Given task. Reproduce every one of the rows below word for word, leaving out the pictures.

Extracted entries.
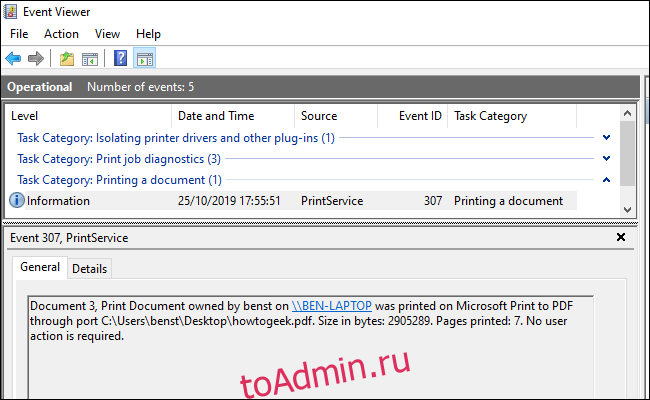Click the Back arrow toolbar icon
The height and width of the screenshot is (400, 650).
tap(13, 58)
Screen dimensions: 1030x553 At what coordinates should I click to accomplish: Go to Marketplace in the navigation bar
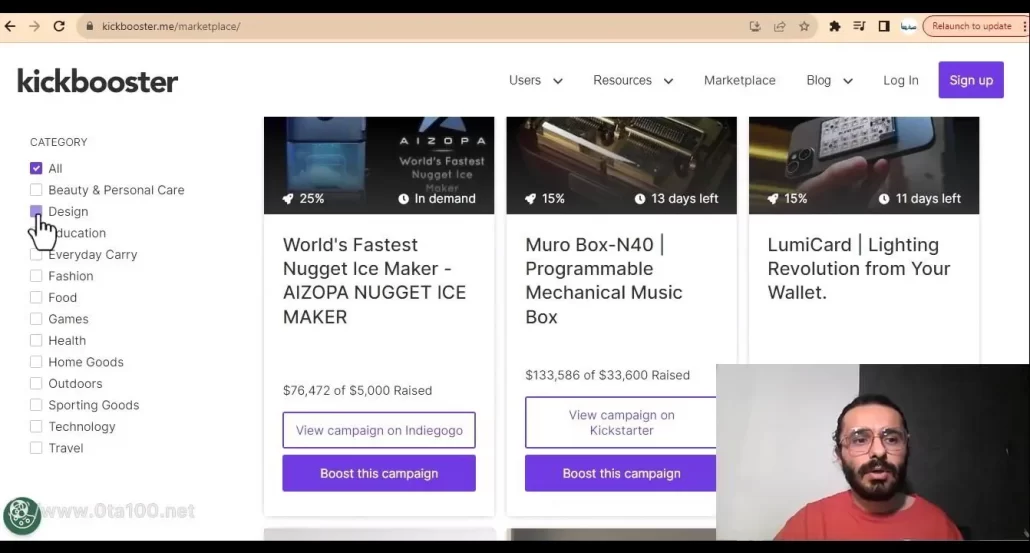click(x=739, y=81)

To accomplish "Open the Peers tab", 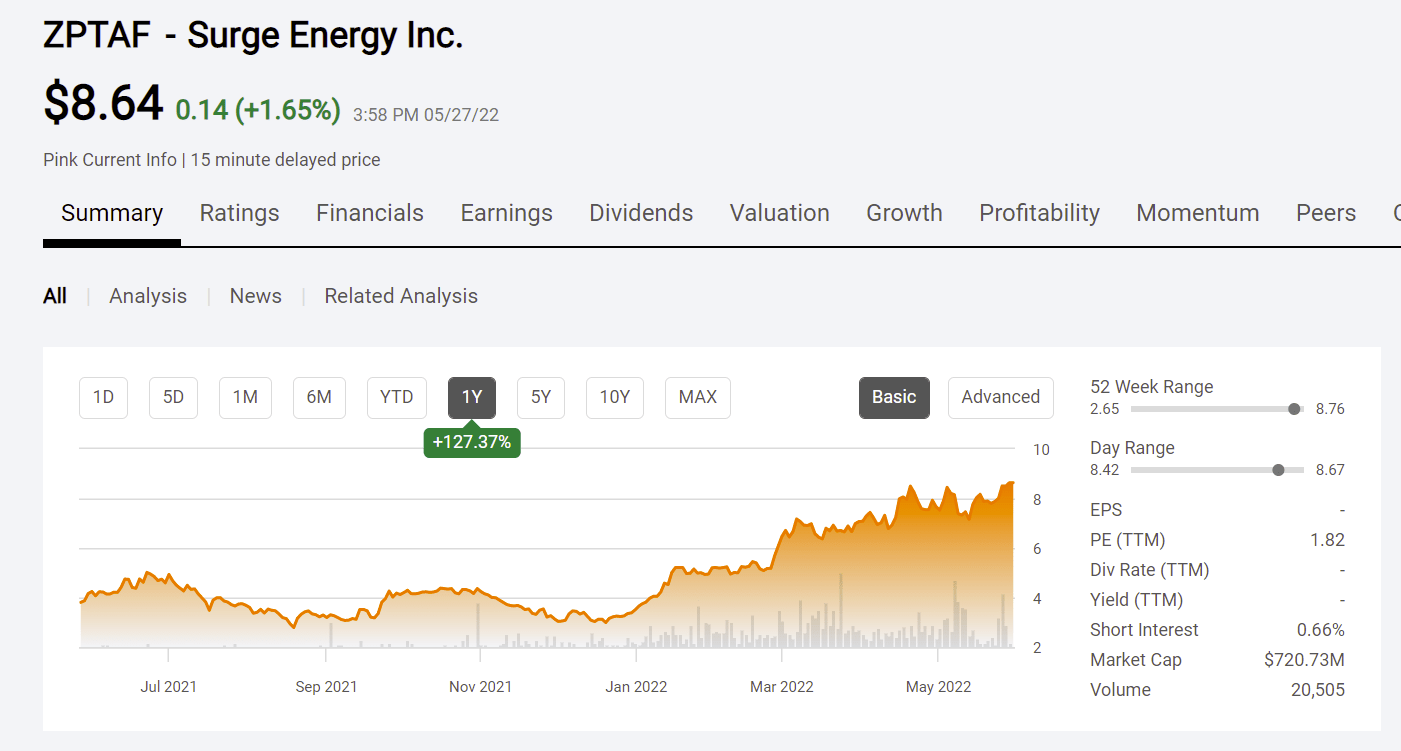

Answer for this exercise.
Click the Back arrow toolbar icon
The height and width of the screenshot is (400, 650).
tap(13, 58)
Screen dimensions: 1030x553 At what coordinates should I click to accomplish: Go to Marketplace in the navigation bar
click(x=739, y=81)

To accomplish "Open the Peers tab", 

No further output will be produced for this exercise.